Je ne vais pas jouer le postmoderniste : tous ceux qui me connaissent savent que je ne suis vraiment pas hyper-connecté. Je tweete et je snappe, c’est tout. Tout le monde se fout de ma gueule en me disant que j’ai basculé dans le XXIe siècle. (rires) Mais je sais qu’autour de moi dans les quartiers ça a de l’importance. Des amis m’ont prouvé qu’ils faisaient du gros boulot grâce aux réseaux sociaux.
Pour des mobilisations ?
Oui, et pour faire circuler l’info aussi. Des connexions, des réseaux de quartier se forment. Mon pote Almamy Kanouté par exemple est très branché réseaux sociaux. Les antifa aussi. Ce qui est évident – parce que je l’ai vu en live – c’est que le mouvement des Indignés les a beaucoup utilisés.
Tu es allé sur place ?
Oui, je suis allé sur les places en Grèce et en Espagne, et aussi à New York pour le mouvement Occupy.

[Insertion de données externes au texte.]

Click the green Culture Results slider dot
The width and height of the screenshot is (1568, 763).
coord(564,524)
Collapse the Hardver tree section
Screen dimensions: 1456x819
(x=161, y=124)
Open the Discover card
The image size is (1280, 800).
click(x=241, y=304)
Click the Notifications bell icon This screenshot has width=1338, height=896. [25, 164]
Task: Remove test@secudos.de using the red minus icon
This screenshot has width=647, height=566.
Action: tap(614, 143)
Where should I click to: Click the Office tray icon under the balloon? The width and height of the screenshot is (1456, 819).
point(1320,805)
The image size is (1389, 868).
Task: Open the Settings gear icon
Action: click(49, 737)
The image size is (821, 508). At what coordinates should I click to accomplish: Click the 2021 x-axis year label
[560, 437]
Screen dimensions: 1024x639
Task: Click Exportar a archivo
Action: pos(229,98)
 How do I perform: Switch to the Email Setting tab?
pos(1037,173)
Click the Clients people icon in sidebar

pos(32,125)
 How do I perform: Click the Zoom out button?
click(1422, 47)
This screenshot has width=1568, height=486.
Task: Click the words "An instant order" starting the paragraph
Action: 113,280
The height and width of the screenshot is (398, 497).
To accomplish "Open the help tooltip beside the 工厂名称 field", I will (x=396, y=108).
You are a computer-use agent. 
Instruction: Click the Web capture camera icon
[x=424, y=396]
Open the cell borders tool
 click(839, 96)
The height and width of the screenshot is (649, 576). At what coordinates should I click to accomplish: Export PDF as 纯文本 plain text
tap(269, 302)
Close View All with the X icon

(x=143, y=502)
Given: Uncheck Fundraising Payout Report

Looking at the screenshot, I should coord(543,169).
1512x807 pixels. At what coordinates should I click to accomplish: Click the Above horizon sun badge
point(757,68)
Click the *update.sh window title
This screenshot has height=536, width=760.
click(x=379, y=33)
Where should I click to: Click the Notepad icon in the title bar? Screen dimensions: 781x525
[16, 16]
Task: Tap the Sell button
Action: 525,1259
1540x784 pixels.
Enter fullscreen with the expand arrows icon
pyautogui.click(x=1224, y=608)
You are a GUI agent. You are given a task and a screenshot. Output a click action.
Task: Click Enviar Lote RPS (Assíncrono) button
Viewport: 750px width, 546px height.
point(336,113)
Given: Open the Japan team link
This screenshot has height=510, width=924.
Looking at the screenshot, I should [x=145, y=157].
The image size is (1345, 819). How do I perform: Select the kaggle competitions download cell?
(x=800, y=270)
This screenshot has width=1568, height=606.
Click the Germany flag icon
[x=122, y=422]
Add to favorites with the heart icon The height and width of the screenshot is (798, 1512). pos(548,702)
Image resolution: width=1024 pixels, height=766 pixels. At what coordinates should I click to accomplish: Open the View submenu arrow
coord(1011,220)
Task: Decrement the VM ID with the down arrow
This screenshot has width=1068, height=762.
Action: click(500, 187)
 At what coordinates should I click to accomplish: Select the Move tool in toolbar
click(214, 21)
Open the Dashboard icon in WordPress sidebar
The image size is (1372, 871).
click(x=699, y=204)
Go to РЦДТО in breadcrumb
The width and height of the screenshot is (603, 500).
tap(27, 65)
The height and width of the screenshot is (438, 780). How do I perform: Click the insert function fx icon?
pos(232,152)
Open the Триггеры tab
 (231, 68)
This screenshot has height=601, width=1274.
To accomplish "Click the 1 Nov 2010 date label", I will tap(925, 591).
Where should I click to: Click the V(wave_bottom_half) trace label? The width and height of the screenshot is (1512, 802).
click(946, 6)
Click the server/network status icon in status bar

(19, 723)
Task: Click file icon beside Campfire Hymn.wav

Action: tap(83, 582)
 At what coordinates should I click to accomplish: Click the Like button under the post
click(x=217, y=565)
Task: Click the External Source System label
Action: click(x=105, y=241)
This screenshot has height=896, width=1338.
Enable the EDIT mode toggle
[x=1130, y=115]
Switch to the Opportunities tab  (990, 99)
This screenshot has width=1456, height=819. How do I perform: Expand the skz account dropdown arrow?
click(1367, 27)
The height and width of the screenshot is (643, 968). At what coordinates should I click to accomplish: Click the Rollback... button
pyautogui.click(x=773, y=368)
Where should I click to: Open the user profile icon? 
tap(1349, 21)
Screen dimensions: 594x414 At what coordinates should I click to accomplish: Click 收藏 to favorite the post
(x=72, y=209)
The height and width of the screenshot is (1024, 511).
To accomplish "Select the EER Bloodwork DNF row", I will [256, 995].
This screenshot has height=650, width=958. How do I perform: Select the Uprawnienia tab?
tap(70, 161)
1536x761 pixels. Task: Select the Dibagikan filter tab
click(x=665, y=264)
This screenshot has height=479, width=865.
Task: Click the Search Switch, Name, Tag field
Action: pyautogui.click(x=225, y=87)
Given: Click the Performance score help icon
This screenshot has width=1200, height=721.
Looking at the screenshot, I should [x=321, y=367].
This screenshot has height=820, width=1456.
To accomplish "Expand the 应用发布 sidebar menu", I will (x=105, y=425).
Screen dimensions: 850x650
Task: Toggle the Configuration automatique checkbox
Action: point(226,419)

Et tu as constaté que les militants utilisaient internet ?
J’ai constaté que j’étais en noir et blanc, et que j’avais de grandes toiles d’araignée sous les bras, oui ! (rires) Même pendant les révolutions arabes d’ailleurs, je savais qu’internet pouvait être utile. Les zapatistes lançaient déjà tous leurs appels sur internet. Je n’ai pas envie de me tenir particulièrement à la page à ce niveau-là, mais en même temps, il faut utiliser tout ce qui peut permettre de tisser du lien, du “liénage” comme disent les Antillais.
Est-ce aussi un moyen pour toi d’accéder à des médias alternatifs, qui font entendre une voix dissonante par rapport à l’air du temps ?
Oui. Je vais sur des sites comme Ballast, Médiapart, Bellaciao, des trucs divers et variés. On m’envoie des vidéos aussi.
Tu penses faire d’internet un outil de propagation de tes idées ? Une vidéo de toi t’opposant à l’expulsion des migrants a été assez virale…
Je n’ai pas de stratégie à ce sujet. Je sais que ça a un impact. Mais je ne vais pas jouer de rôle, faire semblant, ce n’est pas mon genre. Je sais que ça a une place importante, mais je vais y aller step by step. J’ai quitté le Minitel, je suis sur Twitter, c’est déjà ça. (rires)
Personnellement comment utilises-tu internet ?
Je ne suis pas un geek, mais il m’arrive d’écouter un peu de son sur internet, de regarder des clips sur YouTube. Au niveau du rap, il y a des gars du quartier qui ne passent que sur internet au début, avant de sortir un disque. La Scred Connexion par exemple a un site pas mal. Même 18 Grammes, un mec du quartier. Ils m’invitent à aller voir, j’y vais, mais il faut me guider.